Shropshire businesses must take action now to prepare for the impending national smoking ban or face a last-minute panic.

John Mehtam, Employment Law specialist at Martin-Kaye Solicitors, in Telford, said the ban would become law on July 1, but companies should make provision as soon as possible.

“There are fewer than 100 days to go, and it’s important that businesses start to take this seriously,” said John.

“Many may already have smoking policies in place, but these will need to be formalised ready for the ban, as it means all enclosed or substantially enclosed workplaces must be smoke free.”

John said companies where employees still wanted to smoke after the ban takes effect would have to make arrangements for them to smoke outside the building

“It’s vital that businesses begin now to remove their smoking rooms, and put up no smoking signs, in order to prepare their workforce for the changes that will be compulsory.

“And any employer who fails to display the signs could be fined up to £1,000 – if they fail to stop their staff smoking in a smoke free place, the fine could be as much as £2,500.”
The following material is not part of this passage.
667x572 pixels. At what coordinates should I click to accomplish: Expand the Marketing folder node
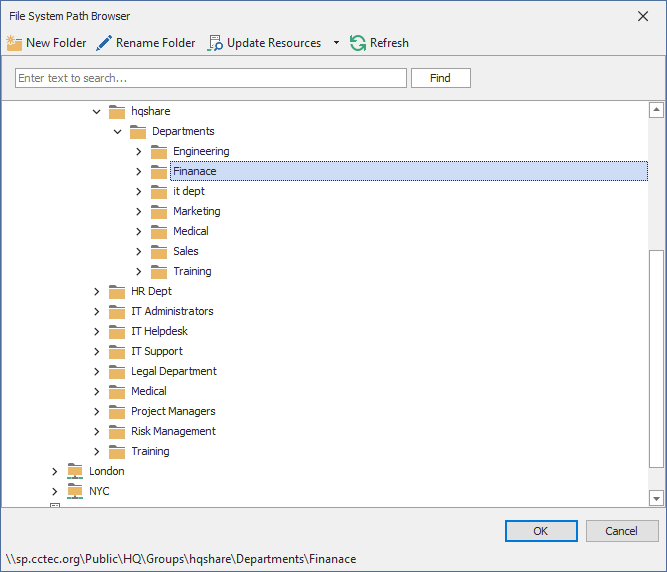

John said the ban would be enforced by environmental health officers from local authorities, so that it did not take up valuable police time.

“In preparation for the new law, some employers may want to consider offering smokers help to give up, and it’s also important to consult your staff on how your smoking policy will be implemented.

“You should also make sure everyone is fully aware how you will deal with people who try to ignore the ban, and that you will be taking the new law extremely seriously.

“The ban will improve the working environment for all employees, and companies just need to ensure they plan for it well in advance to help the transition run smoothly.”